Quando vivi da solo entri in relazione con cose assai diverse dall’umano.
Per me vale il computer … ops che ho detto … il Mac.
Sono suoni evocati da già da Ivano Fossati (… e le voci di una casa non s’imparano mai. Lunaspina.)
Sono luci che entrano dalle finestre.
Strilla da casamenti contigui.
Urla di venditori ambulanti.
Il bollire di un the in un pentolino.
Lo sbuffare di una caffettiera.
Campanelli, e citofoni, e clakson e litigi dei vicini, ed altri mllle suoni che non finiscono mai sempre ri-citando Fossati.
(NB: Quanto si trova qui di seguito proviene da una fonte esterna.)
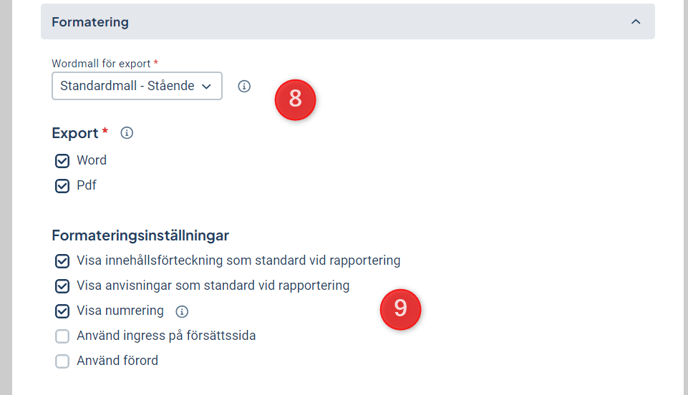
Task: Click the Formatering title text
Action: (x=90, y=22)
Ultimamente rifletto sugli avvisi acustici delle email del mio I-Mac.
Sembrano, effettivamente, suoni esclusivamente elettronici. Qualcosa di meccanico.
Ma a rifletterci non è così.
Persino le mail inviate dagli strumenti automatici dei social network hanno dentro di loro un’azione umana, magari svoltasi a migliaia di chilometri di distanza, o, solo, a pochi isolati da casa tua.
Quello che mi affascina è che esiste sempre un’umanità prossemica, un cuore pulsante che intende, a volte quasi inconsciamente, comunicare con noi.
Come nei messaggi messi in una bottiglia.